Methodology of multiple QTL detection and estimation of genetic variants explained by QTL

Details of the association analysis pipeline and simulation verification were reported previously [27]. In the first round, we used GCTA [16] to perform single-SNP GWAS analysis on each chromosome. Subsequently, we fixed the lead SNP as a covariate to run the second round of GWAS if the lead SNP was genome-wide significant (experiment-wise 0.05 type I error-rate after Bonferroni correction for 15,552,968 simultaneous tests corresponds to a threshold of –log10P ≈ 8.5).

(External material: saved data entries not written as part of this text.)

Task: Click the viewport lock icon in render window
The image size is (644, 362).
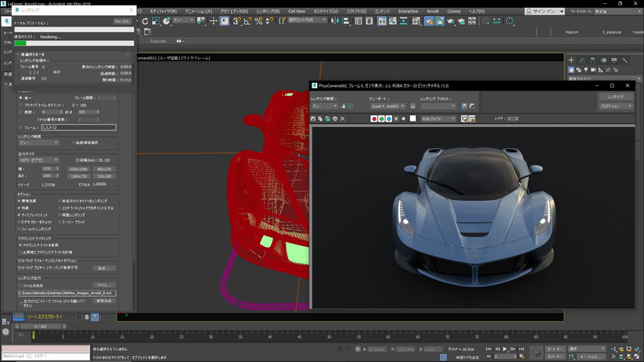Action: pyautogui.click(x=413, y=106)
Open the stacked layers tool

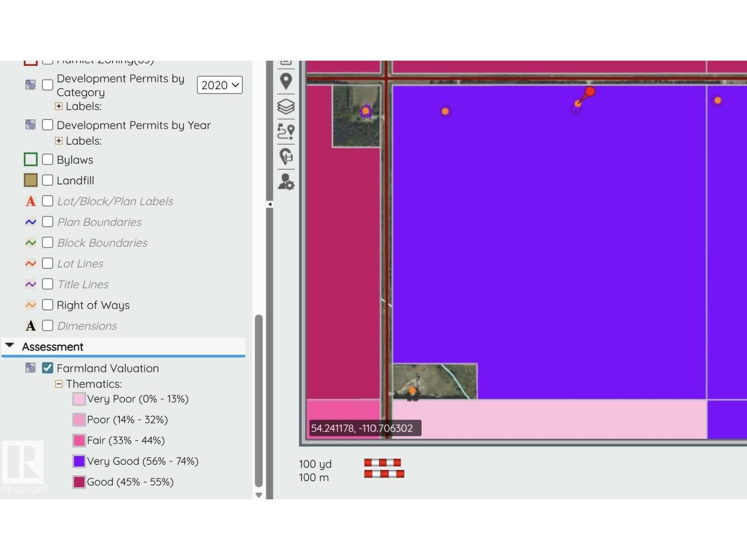click(286, 106)

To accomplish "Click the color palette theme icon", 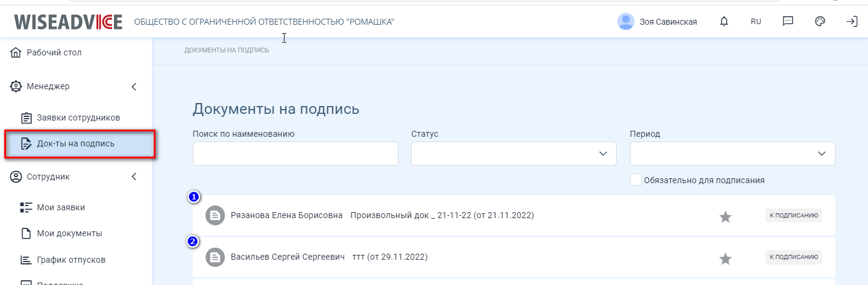I will pyautogui.click(x=819, y=22).
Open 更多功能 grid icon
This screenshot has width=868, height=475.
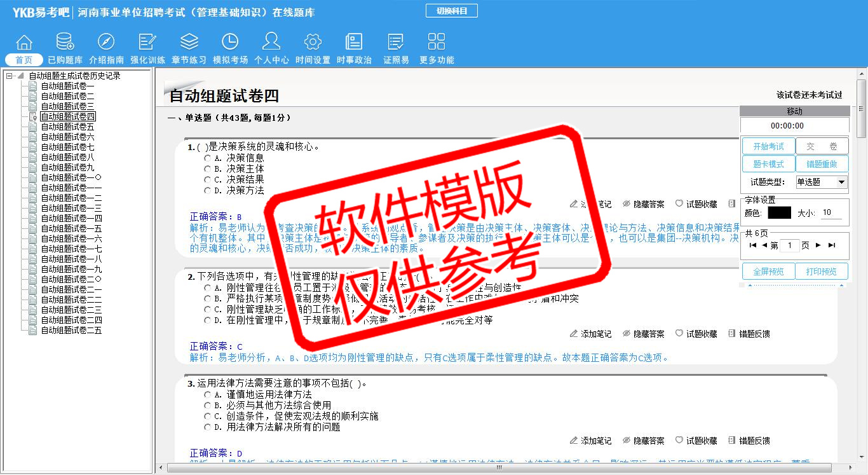point(437,43)
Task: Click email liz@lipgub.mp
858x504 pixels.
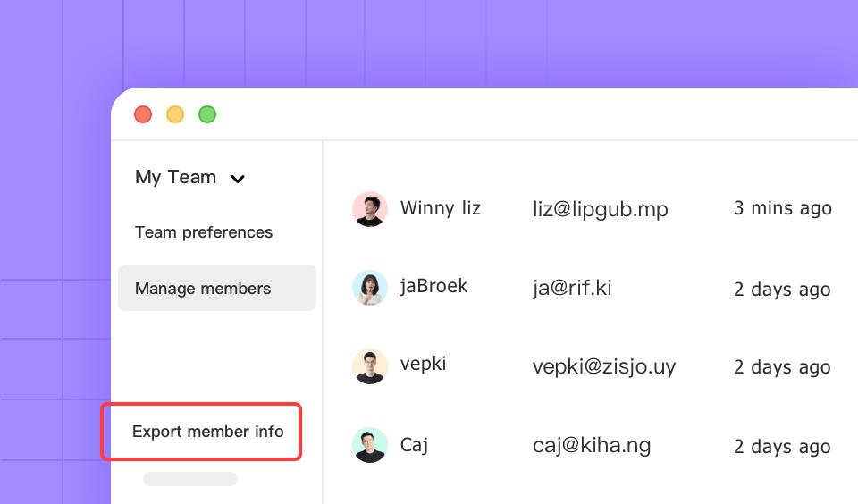Action: 601,209
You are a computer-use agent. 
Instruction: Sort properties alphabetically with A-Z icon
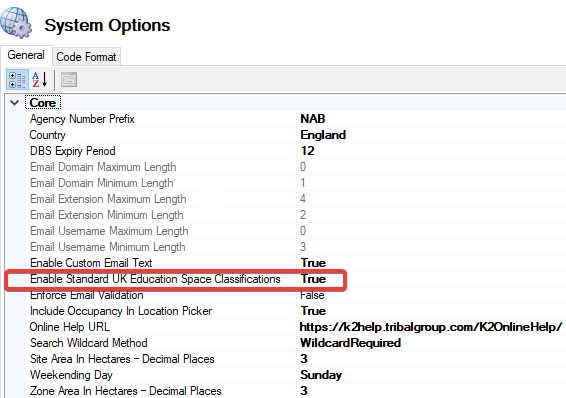coord(40,80)
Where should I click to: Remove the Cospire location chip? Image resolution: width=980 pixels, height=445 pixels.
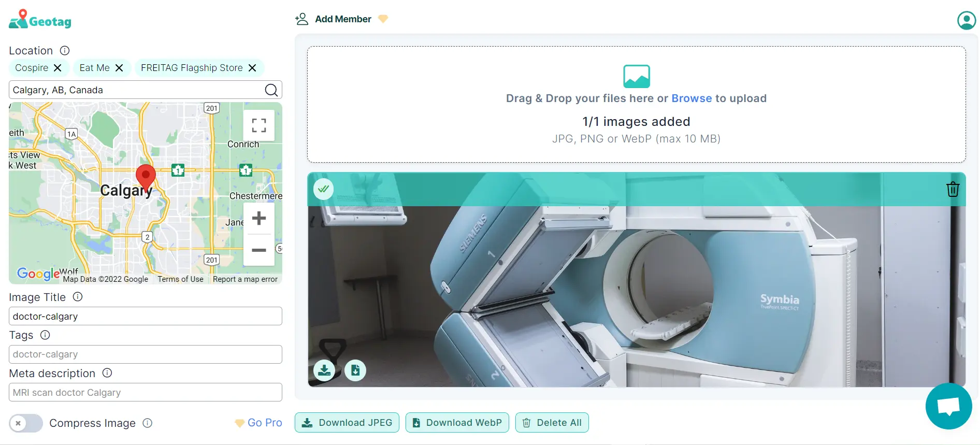point(57,68)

In second and subsequent rounds, if the lead SNP was significant in the first round, we fixed it as another covariate until no more significant association signals were identified. A lead SNP found in any round was tested in 2-Mb flanking regions (up- and downstream) to search for other significant SNPs. If they failed to attain significance, they were removed from further analyses. Remaining SNPs constituted the final list of lead SNPs. To define the boundaries of each QTL region, we examined a 1-Mb flanking region of the lead SNP. If the SNP –log10(P) value decreased by more than three units compared to the value of the lead SNP and the region was larger than 0.25 Mb, then we set this SNP as a boundary; otherwise, we set ±0.25 Mb from the lead SNP as the QTL boundary. We used the lead SNP list to generate one genetic relationship matrix (GRM). We removed SNPs within 5 Mb of the lead SNP to construct the second GRM. We estimated the variance explained by the lead SNPs by using GCTA [16] to fit two GRMs.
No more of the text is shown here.